- _PAGE EXCERPT_
= = =

WHY DID PEOPLE MARCH FOR CIVIL RIGHTS?
WHAT KIND OF PEOPLE WERE THEY?
WHERE DID PEOPLE MARCH?
WHAT HAPPENED TO PEOPLE ON THE MARCHES?
WHAT HAPPENED TO MARCHERS AFTERWARD?
WHY WERE THE MARCHES SIGNIFICANT?
TIMELINE
GLOSSARY
FIND OUT MORE
INDEX
Some words are shown in bold, like this. You can find out what they mean by looking in the glossary.
WASHINGTON ’63
Washington, Aug. 28: More than 200,000 Americans, most of them black but many of them white, demonstrated here today for a full and speedy program of civil rights and equal job opportunities…This vast throng proclaimed in march and song and through the speeches of their leaders that they were still waiting for [better civil rights] and the jobs… But if the crowd was good-natured, the underlying tone was one of dead seriousness. The emphasis was on freedom
and now.

= = =

- _EXERCISE GOAL_
Write down everything in the civil rights marches excerpt from "WHY DID PEOPLE" down to "TO MARCHERS AFTERWARD?", word for word.

- _SUPPLIED DATA_
= = =

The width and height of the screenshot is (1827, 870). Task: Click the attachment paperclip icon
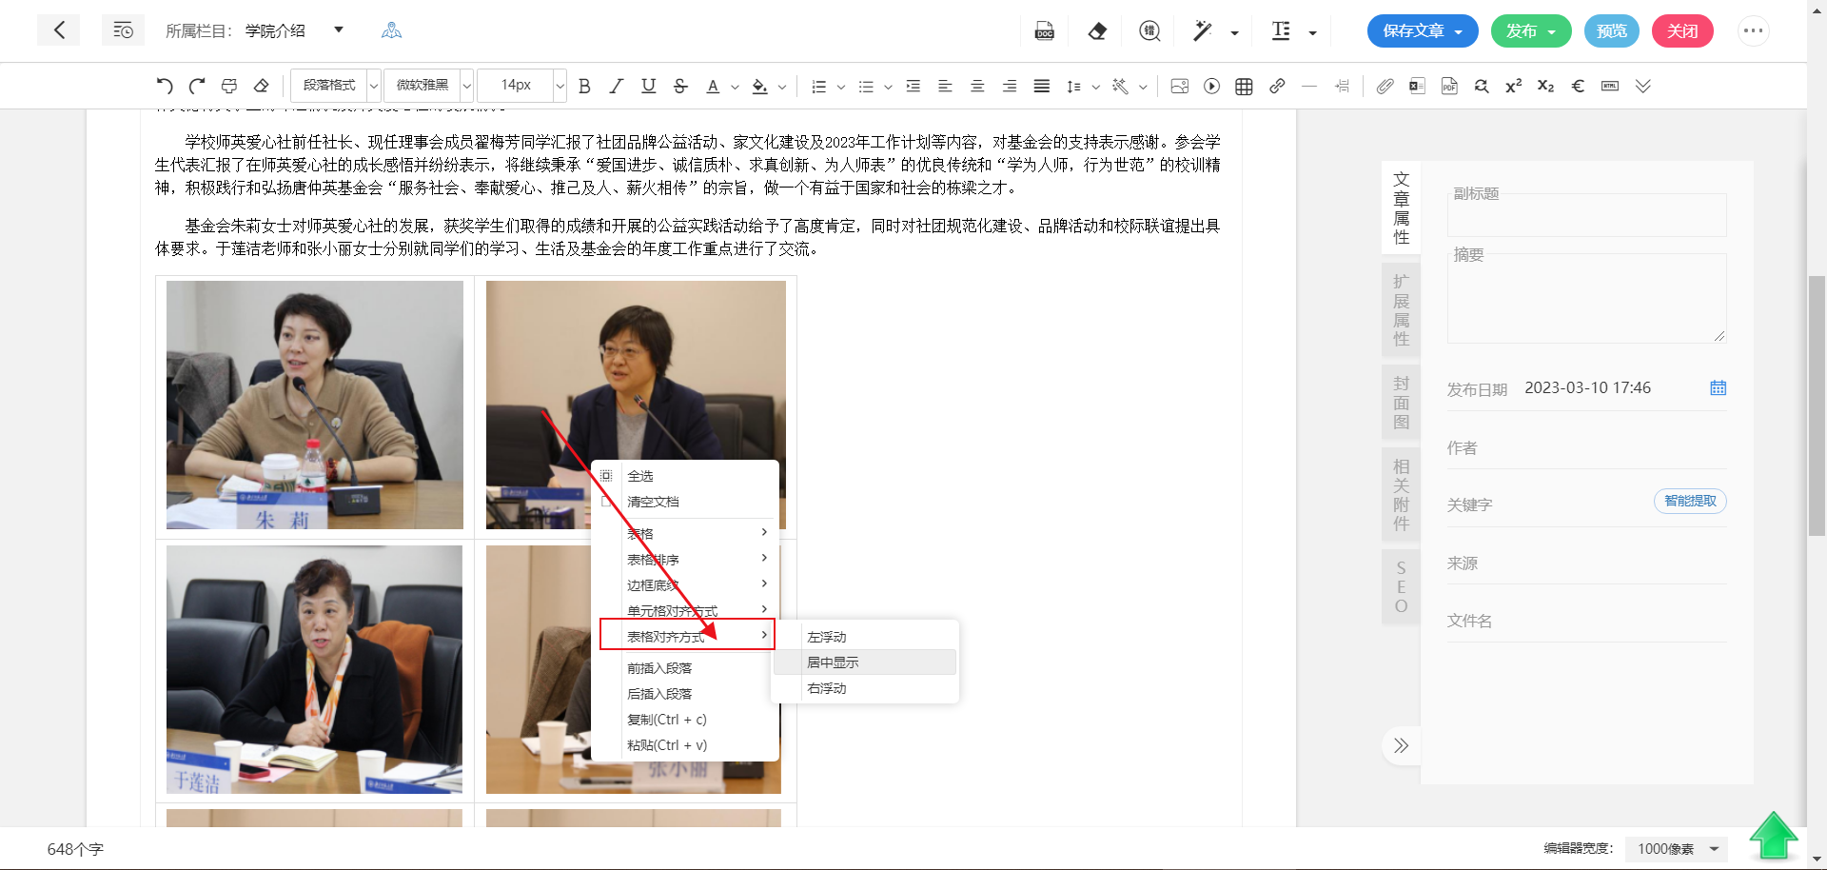pos(1385,87)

= = =

- _RESULT OF THE EXERCISE_
WHY DID PEOPLE MARCH FOR CIVIL RIGHTS?
WHAT KIND OF PEOPLE WERE THEY?
WHERE DID PEOPLE MARCH?
WHAT HAPPENED TO PEOPLE ON THE MARCHES?
WHAT HAPPENED TO MARCHERS AFTERWARD?